Bereketli toprakları ve sürekli yerleşim sayesinde Anadolu, kedilere avlanacak alanlar ve huzurlu yaşam ortamı sağlamış. Fare dolu ambarlarda işe başlayan kediler, zamanla sadece işlevleriyle değil, karakterleriyle de insanların kalbinde yer etmiş.
Ve İstanbul var tabii… Yedi tepeli şehir, kediler için sadece barınak değil, adeta saray. Ayasofya’nın mermerlerinde uzanır, Topkapı Sarayı bahçelerinde gezerler. Cami avlularında, balıkçı iskelelerinde, kahve fincanının yanında ya da bir kitap rafında, her zaman oradalar. Ayrıca, bazı kediler yaşarken olduğu kadar öldükten sonra da unutulmaz. Öyle ki, semt halkının kalbinde iz bırakan sokak kedilerinin heykelleri bile dikilmiştir. Çünkü bu şehirde bir kedi sadece bir hayvan değil, mahallenin ruhudur. İstanbul kedilerin şehridir.

Kedilerin İstanbul yerlisi olmasında Osmanlı’nın çok büyük payı var. Osmanlı, sokak hayvanları için vakıflar kurmuş, “Mancacı” denilen insanlar da bu hayvanları beslemiş. Sadece kedilere değil, tüm hayvanlara bakılmış.
Padişahların da kedileri çok sevdiği bilinmektedir. II. Abdülhamid’in kedisi Ağa Efendi’nin hikayesi meşhur: Sultan ve kızı domino oynarken, kedi oyunun ortasına yatıp taşları bozarmış. Ayrıca insanlar sokak hayvanları için miras bırakırmış. Mesela Koca Mustafa Paşa, kediler için her gün ciğer verilmesini vasiyet etmiş.
Osmanlı’da kediler, fare avlamakla kalmayıp şehrin ruhunda özel bir yer edinirdi. Merhametle bakılmış İstanbul kedileri ne tamamen sokak hayvanı, ne de tamamen evcillerdir; ikisinin arasında kendi hayatlarını sürdürmektedirler.
İstanbullular kedilerle sadece yaşamakla kalmamış, onlarla konuşup dertlerini paylaşmış. Her biri ayrı karakter, kimisi apartmanın bekçisi, kimisi sahilde güneşi batırmadan dönmeyenlerden.
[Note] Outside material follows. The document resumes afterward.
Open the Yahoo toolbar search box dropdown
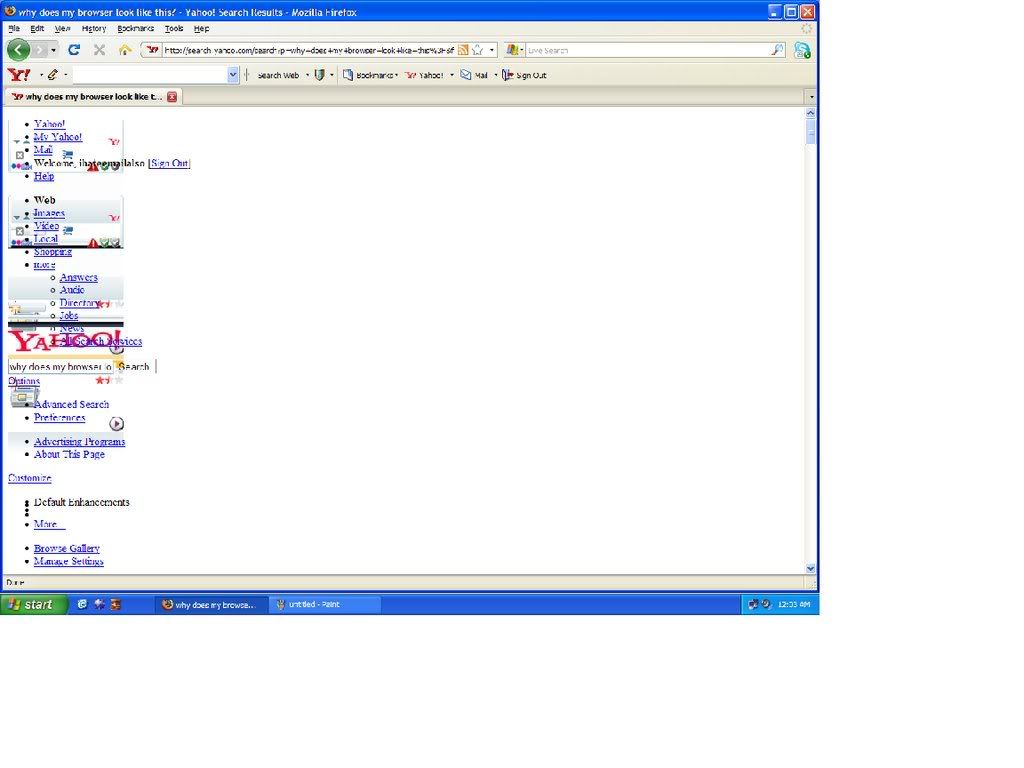1024x768 pixels. [233, 75]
Kimisi esnafların kepenk açma motivasyonu, gün boyu dükkan yamakları, kimisi simidin peynirinin peşinde, kimisi pencerelerden asalet gösterir, kimisi karton kutusunda mırmır mutludur. Ama hepsinin tek bir ortak noktası var, o da girdikleri her sokağa, dükkâna, kalbe huzur ve neşe getirmeleridir.
İşte bu yüzden İstanbul oldukça canlı bir şehir. Çünkü her köşede mırıldayan bir kedi vardır, asla yalnız kalamazsınız.
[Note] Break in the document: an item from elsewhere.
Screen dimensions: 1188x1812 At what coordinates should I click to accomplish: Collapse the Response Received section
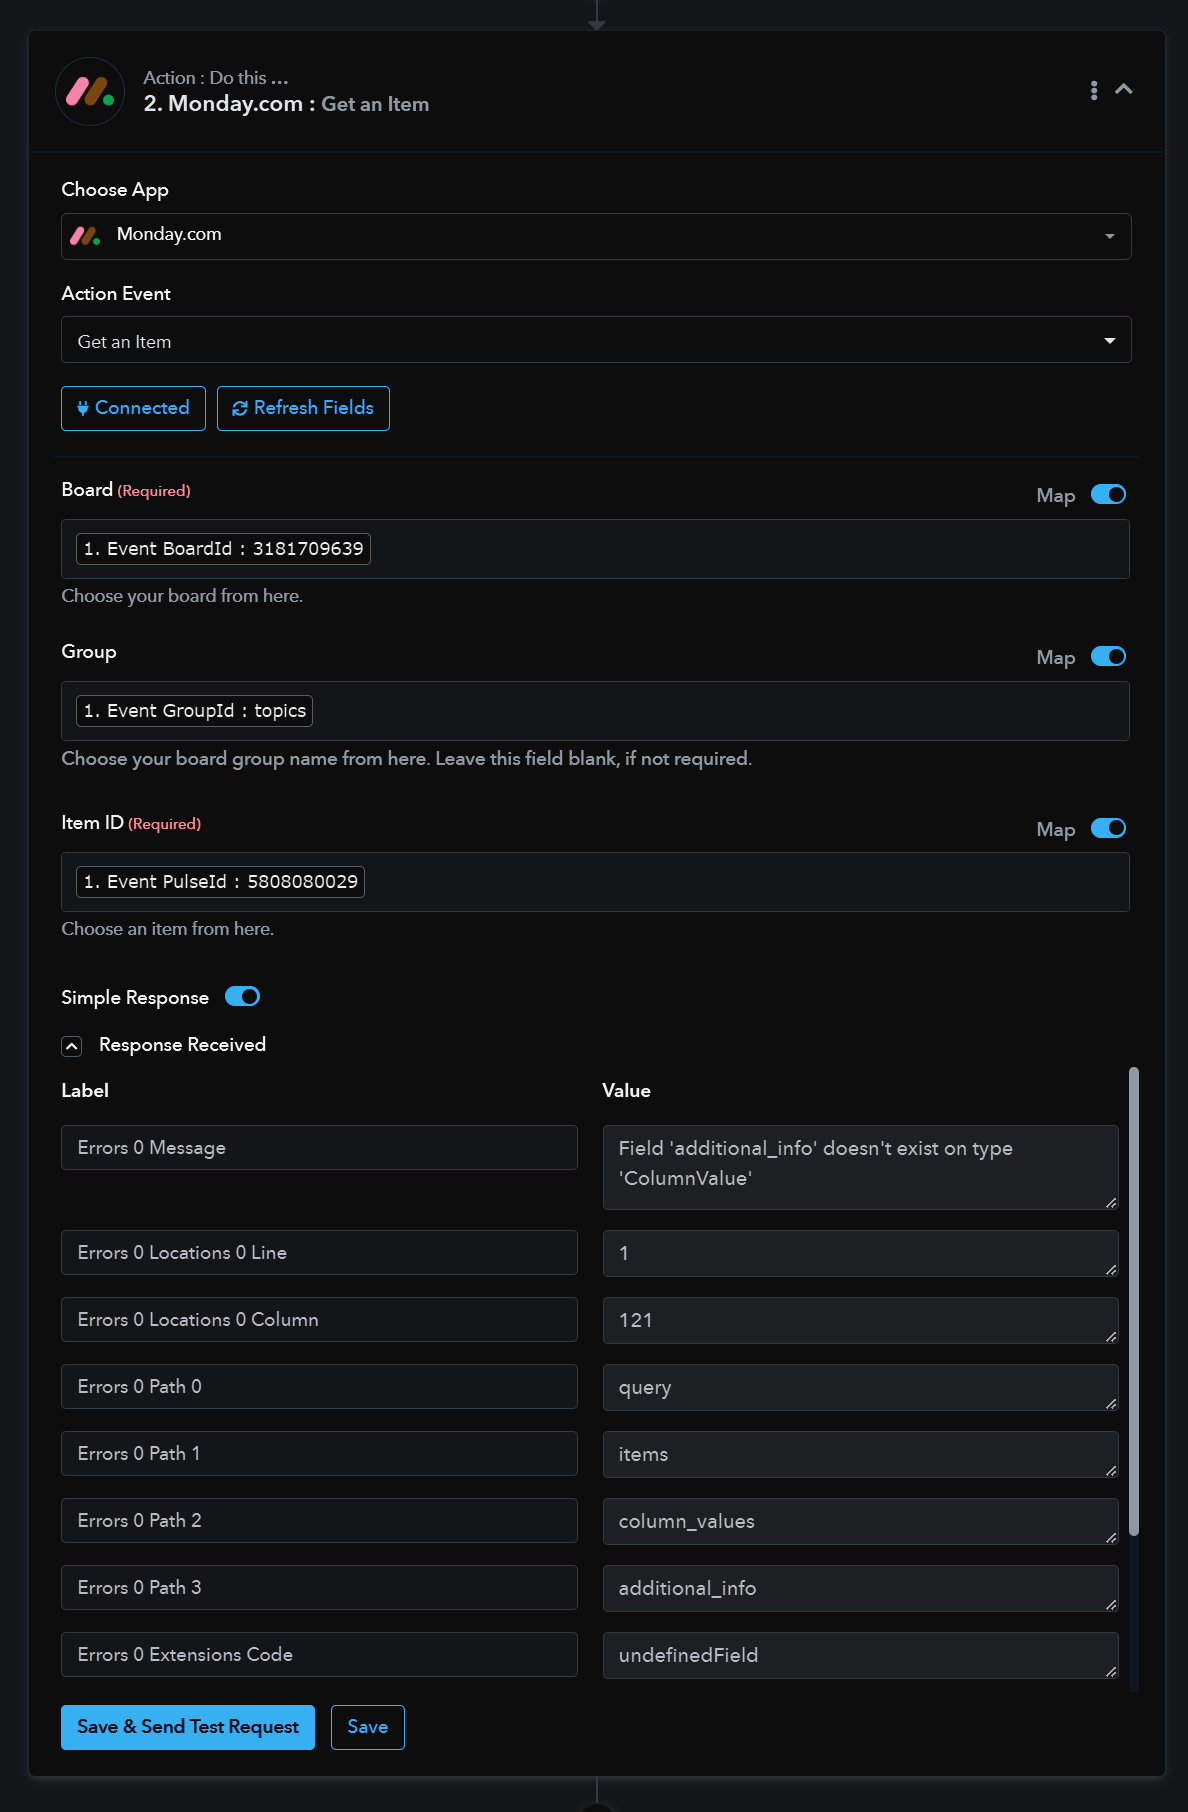pos(72,1046)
İstanbul’u İstanbul yapan biraz boğaz, biraz tarih ve sokakların vazgeçilmezi kedileridir.
Kediler Hakkında Bazı Hap Bilgiler:
İstanbullular, şehrin sokaklarını yaklaşık 125 bin sokak kedisiyle paylaşıyor.
Kedileri kısırlaştırmak, ortalama ömürlerini %60 oranında uzatıyor. Bu işlem kedilerin sağlığı için önemli bir uygulamadır.
Kedilerin beyni, fiziksel olarak insan beynine %92 oranında benzer. İnsan beynindeki loblar ve kıvrımlar, kedilerde de bulunuyor, sadece daha küçükler.
Türk kültüründe kedilerin evlerde beslenmesi ve onların evin bir bireyi olarak kabul edilmesi de alışılmış bir gelenektir.